We all know that liking that post with the starving kid
picture isn’t going to do anything. We live in a world generous with their
clicks but stingy with their actions. Our society is contaminated and consumed
by the apathetic. Right?
Wrong.
And honestly, up until a few days ago, I really believed
that. People would like or share a post, do their “part” and then go back to
creeping their exes. We couldn’t and wouldn’t make a real impact on anything. And I’m sure many of you still believe
that.
But then things changed for me.
It was around midnight and I was laying in my tiny bed on
the second floor on my camp’s administration building. I was doing my nightly
check of my news feed on my phone when I stumbled upon a Live Different post.
It read:
“Lisa Kristine: Photos that bear witness to modern day
slavery”
As a social-justice and photography enthusiast, I thought
I’d watch the first few minutes before going to sleep. Before I knew it the
twenty-minute video was done and I was in tears. Her talk and images moved me
and demanded action. And so, at around two in the morning, I was finishing up a
lesson plan for a social justice workshop.

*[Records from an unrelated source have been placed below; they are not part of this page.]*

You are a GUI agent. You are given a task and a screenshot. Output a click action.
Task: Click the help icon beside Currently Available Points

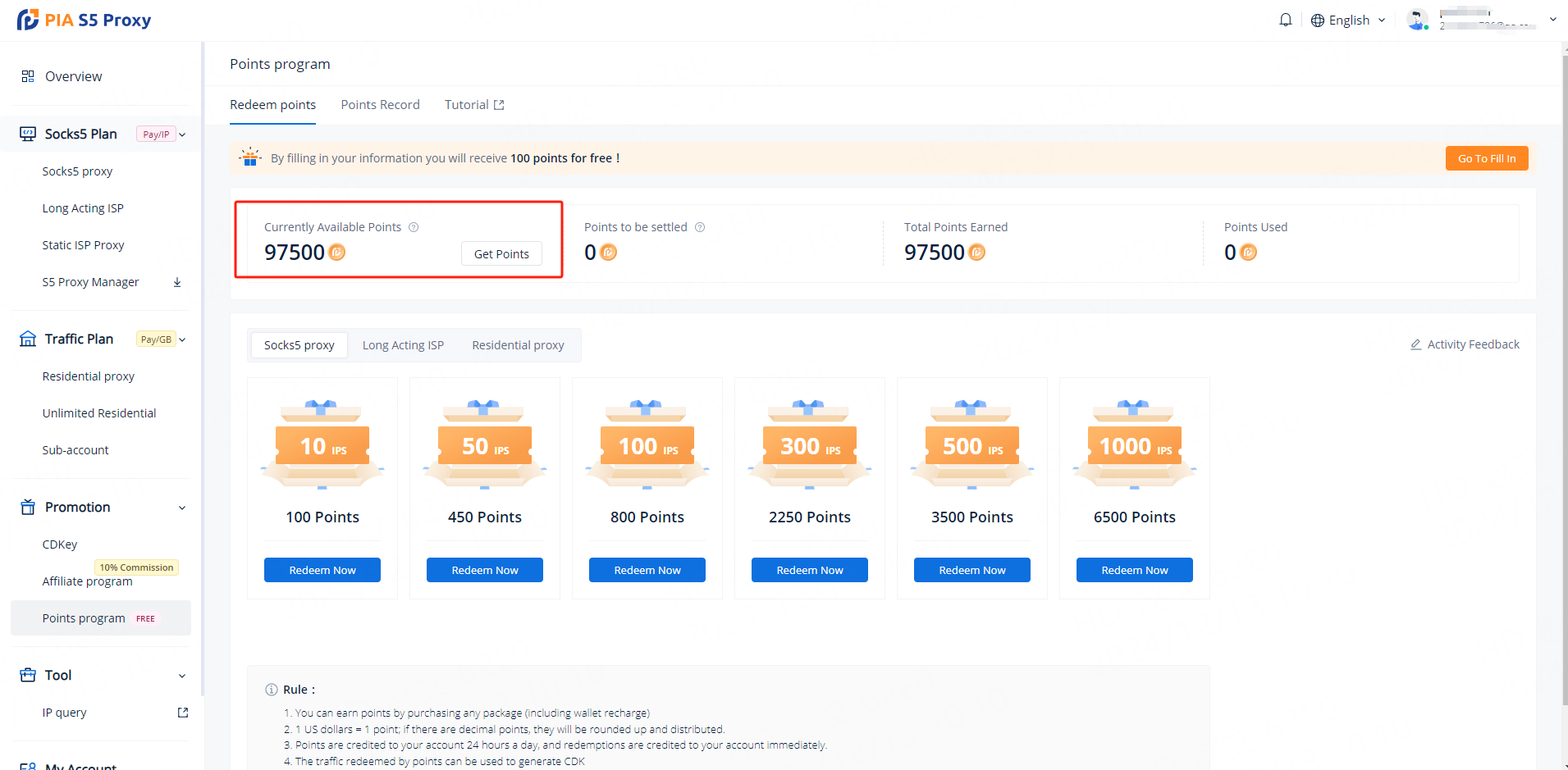[x=414, y=227]
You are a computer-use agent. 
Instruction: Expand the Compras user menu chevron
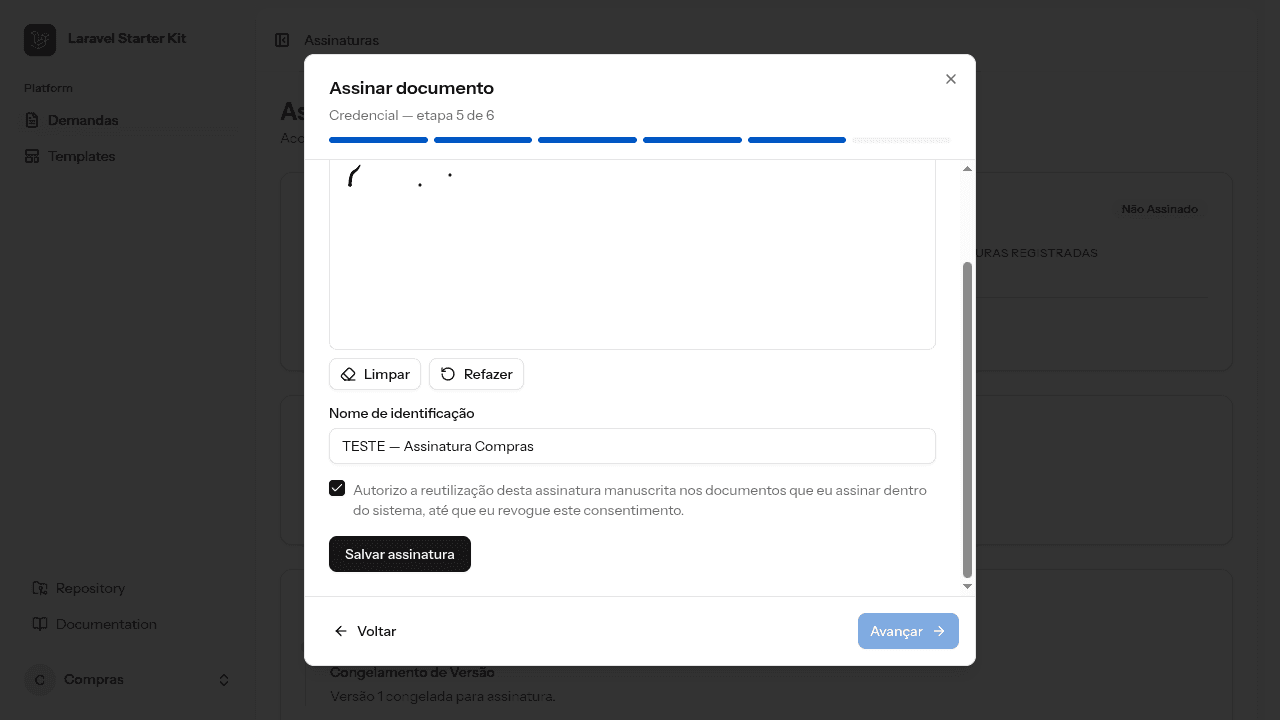pos(224,680)
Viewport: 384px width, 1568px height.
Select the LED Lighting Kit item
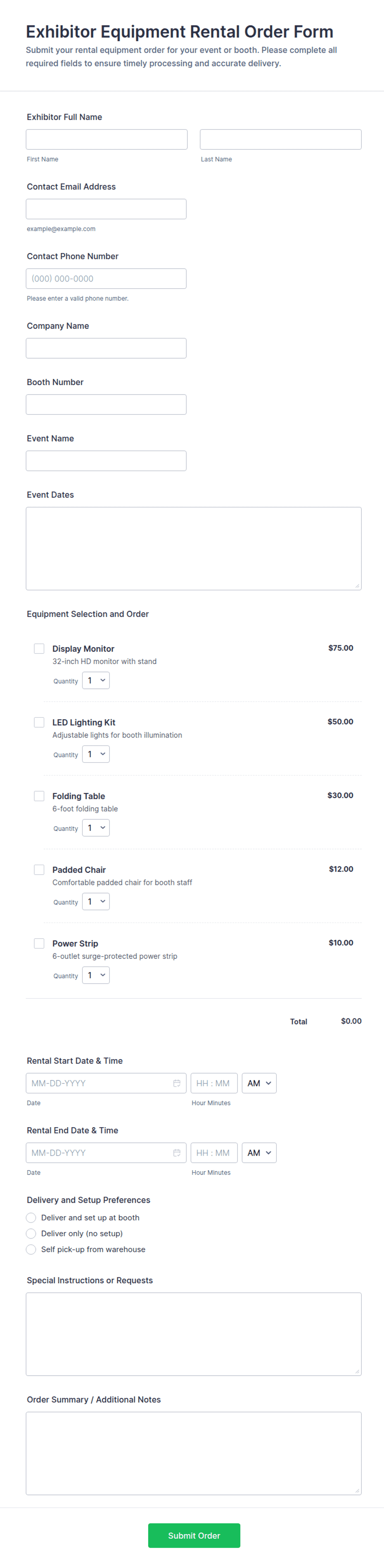tap(39, 722)
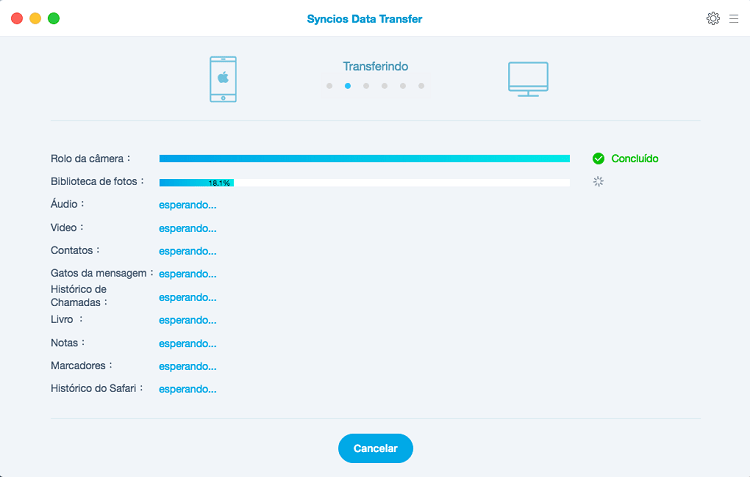Click the destination computer monitor icon
The width and height of the screenshot is (750, 477).
[x=527, y=78]
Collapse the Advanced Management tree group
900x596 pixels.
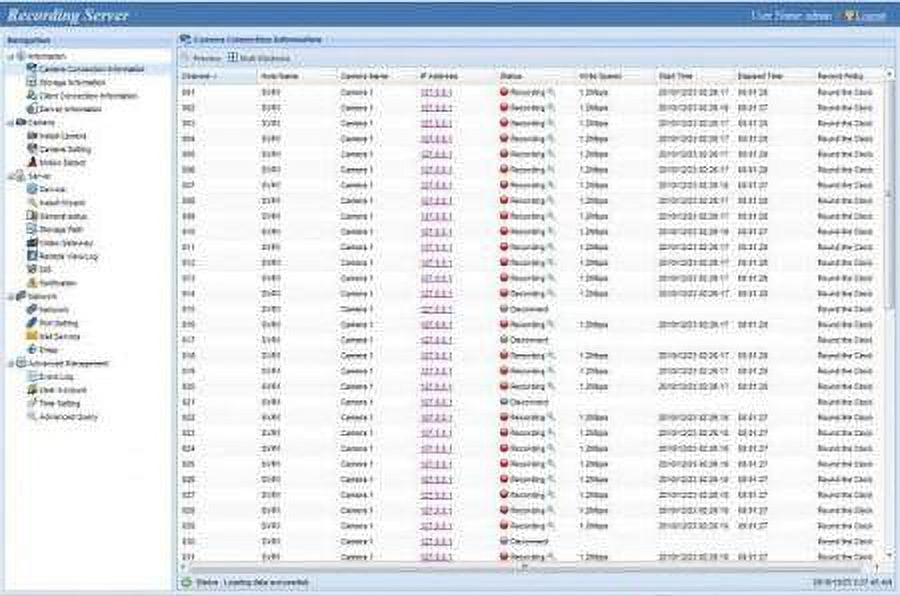click(9, 364)

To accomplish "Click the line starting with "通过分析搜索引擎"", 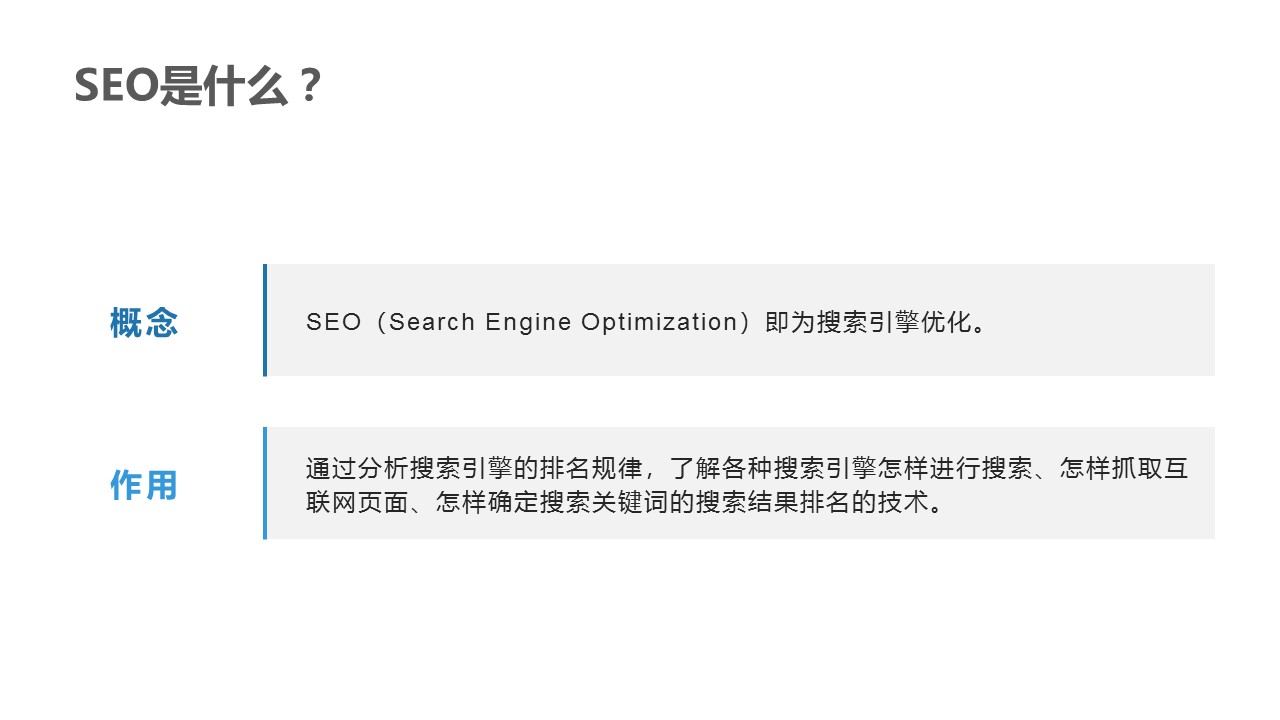I will coord(747,469).
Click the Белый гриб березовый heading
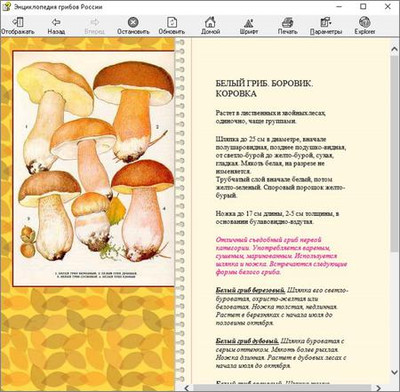Screen dimensions: 400x392 250,290
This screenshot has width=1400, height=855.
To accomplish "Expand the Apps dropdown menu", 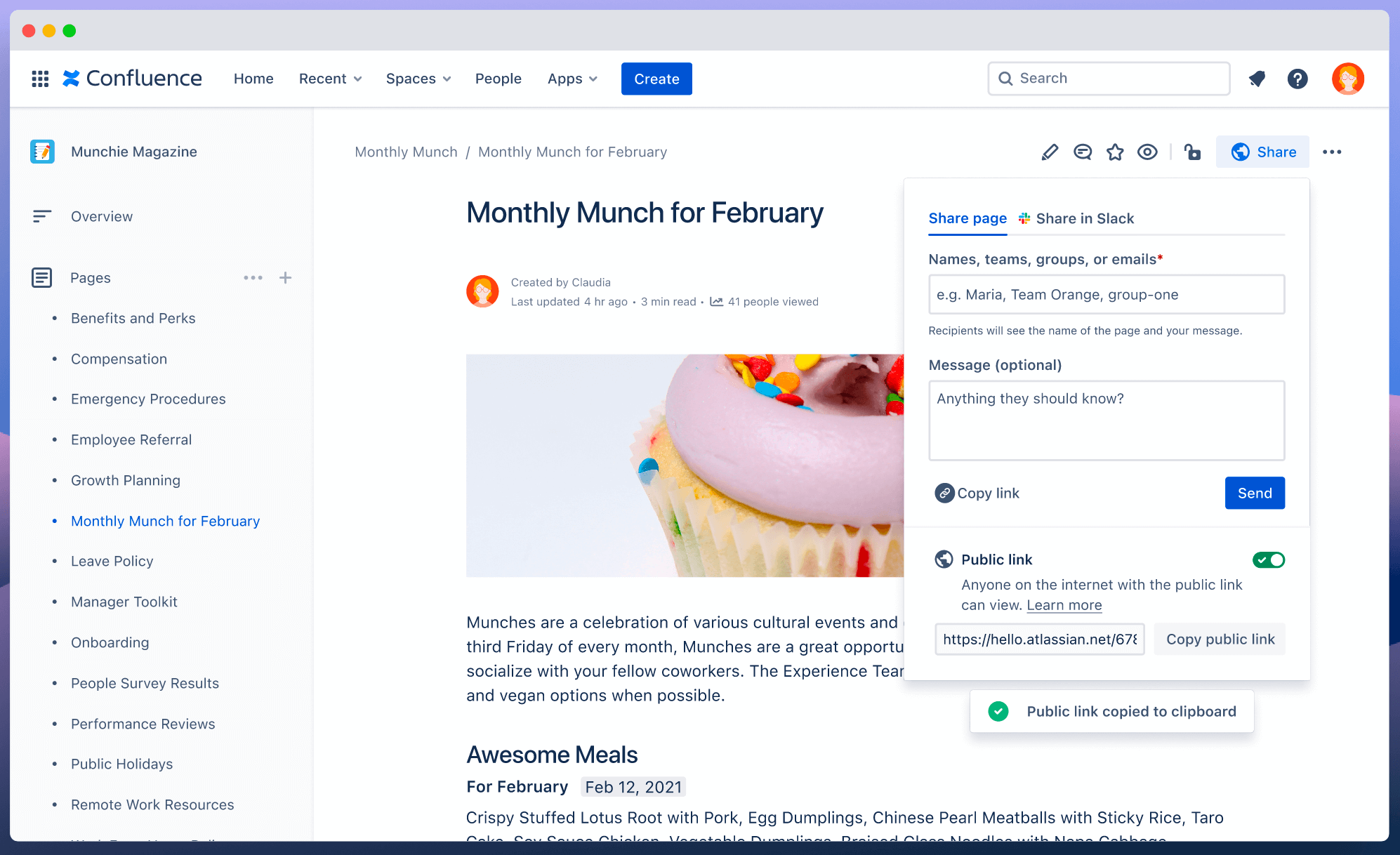I will 571,78.
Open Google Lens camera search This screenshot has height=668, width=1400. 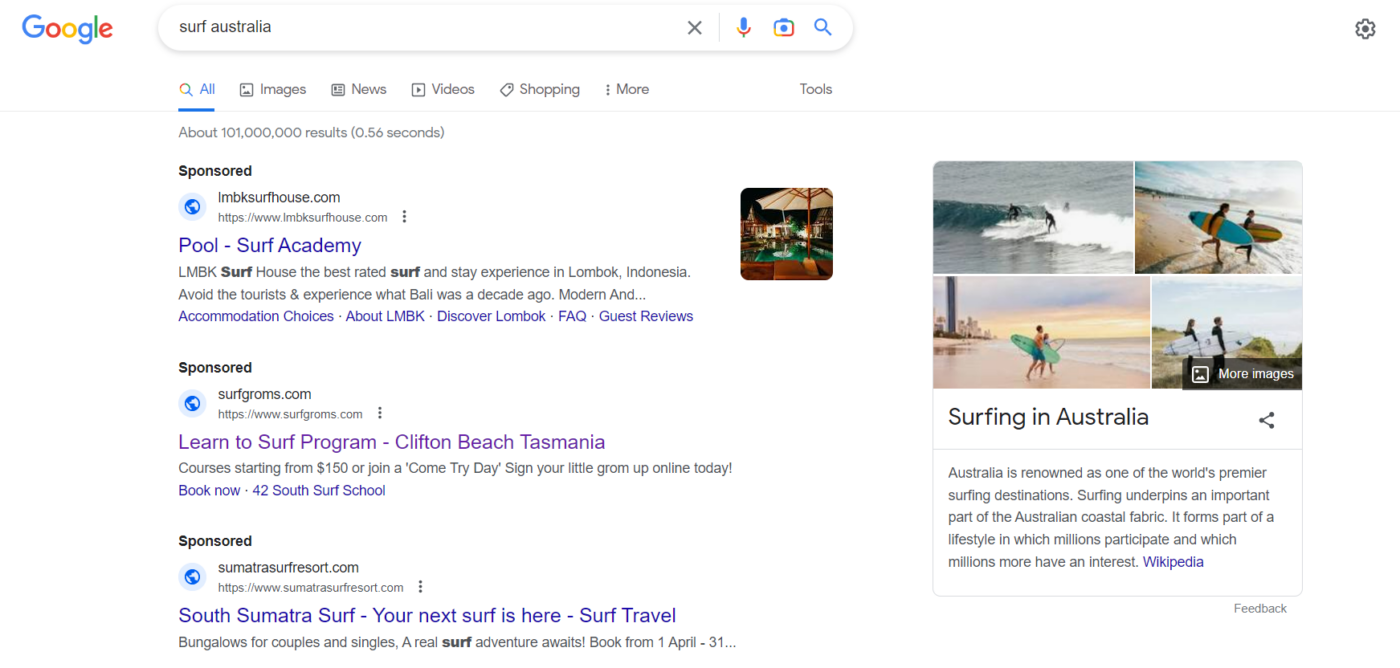point(783,28)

Still strung up on my motivation, I proposed the workshop to
one of the camp’s directors the following morning. Much to my dismay, she had
me run the workshop just hours after I suggested it. The hour-long workshop
featured the very video I watched the night before, and a half-hour discussion.
I wanted the teens to process this information in a constructive way (not with
guilt, anger, or helplessness) and we brainstormed ways that we could make a
difference in the short and long term. The final touch was a Slavery Footprint
quiz, which gave each participant an estimate of how many slaves they have had
working for them from their purchases and consumption patterns. It let them see
their direct impact in the modern-day slave trade.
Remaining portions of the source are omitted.